## Brief
Pull out each line of the data below that contains the string "Task".

— Start Given data —

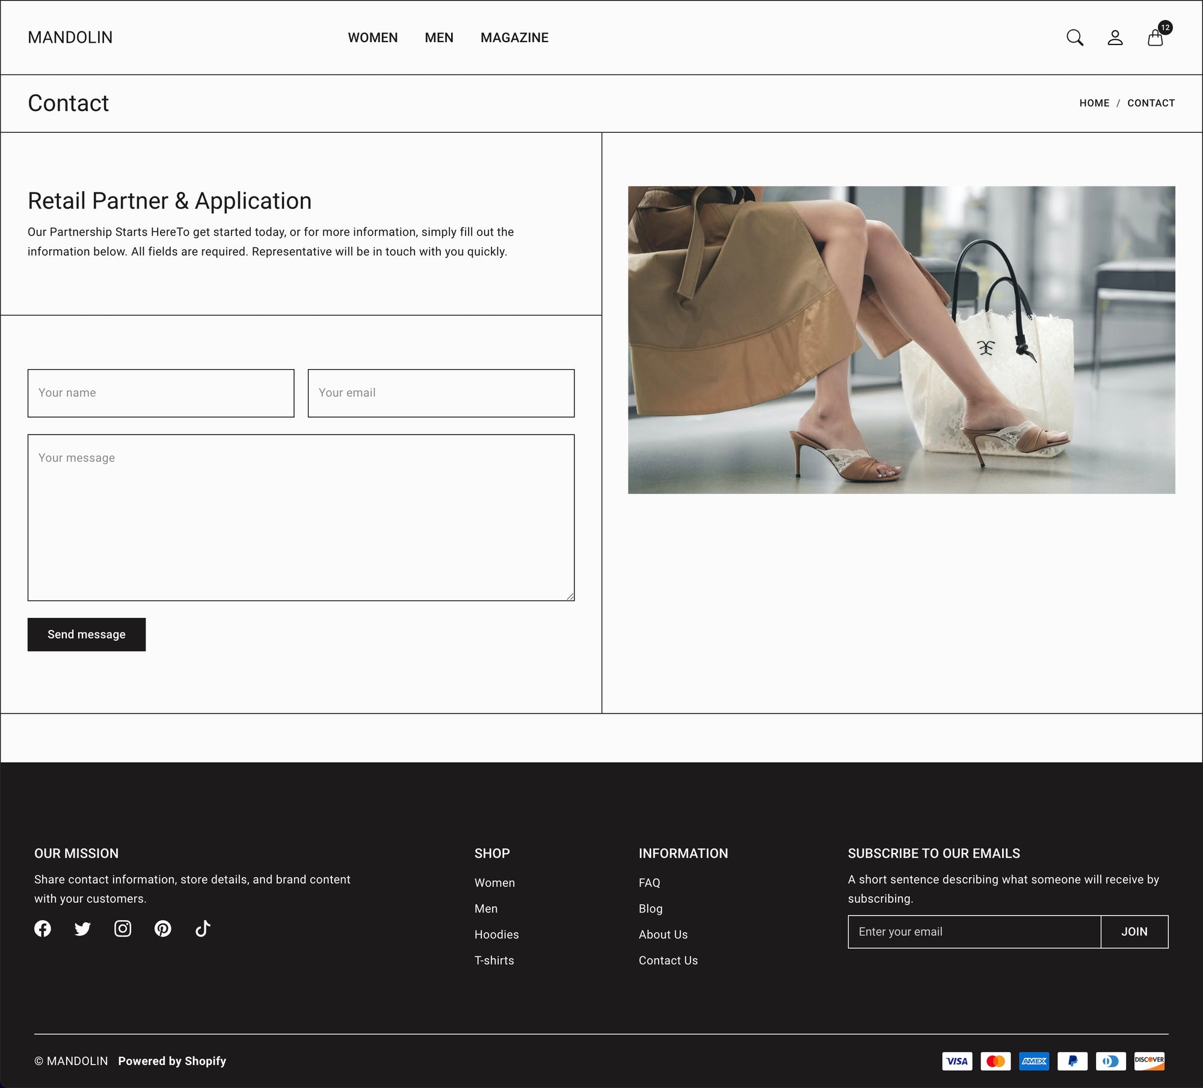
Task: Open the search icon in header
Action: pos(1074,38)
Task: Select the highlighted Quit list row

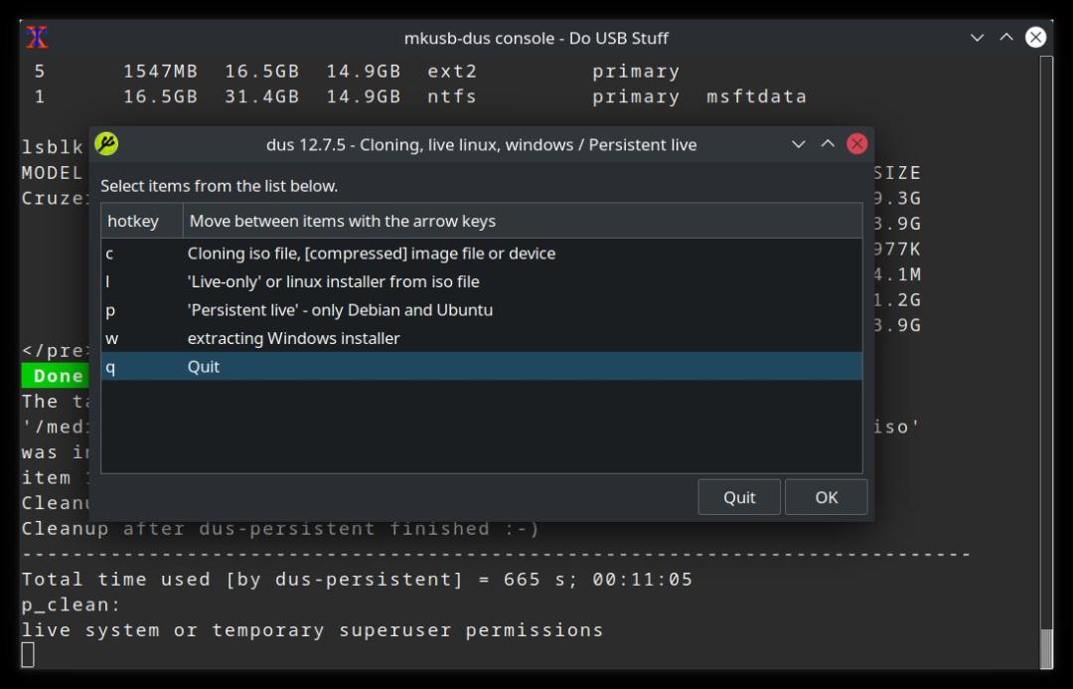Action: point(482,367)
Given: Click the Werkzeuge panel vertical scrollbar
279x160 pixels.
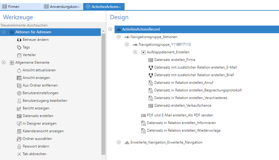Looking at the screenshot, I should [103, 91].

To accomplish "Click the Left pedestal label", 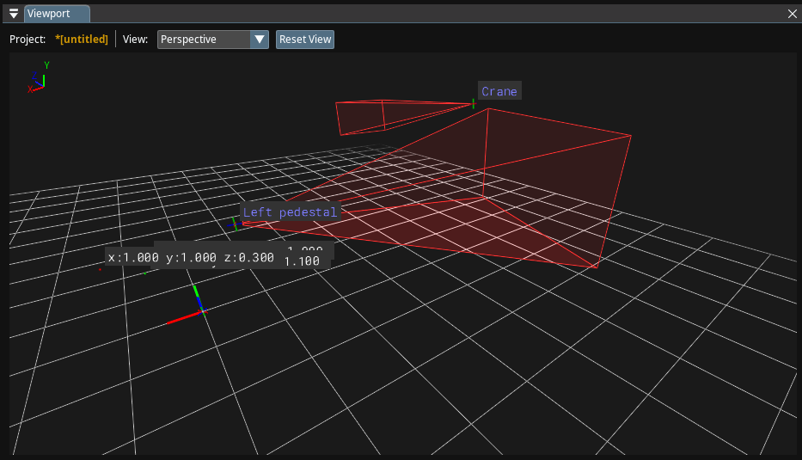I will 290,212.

— End Given data —

## Answer for this exercise
Task: Open the search icon in header
Task: Select the highlighted Quit list row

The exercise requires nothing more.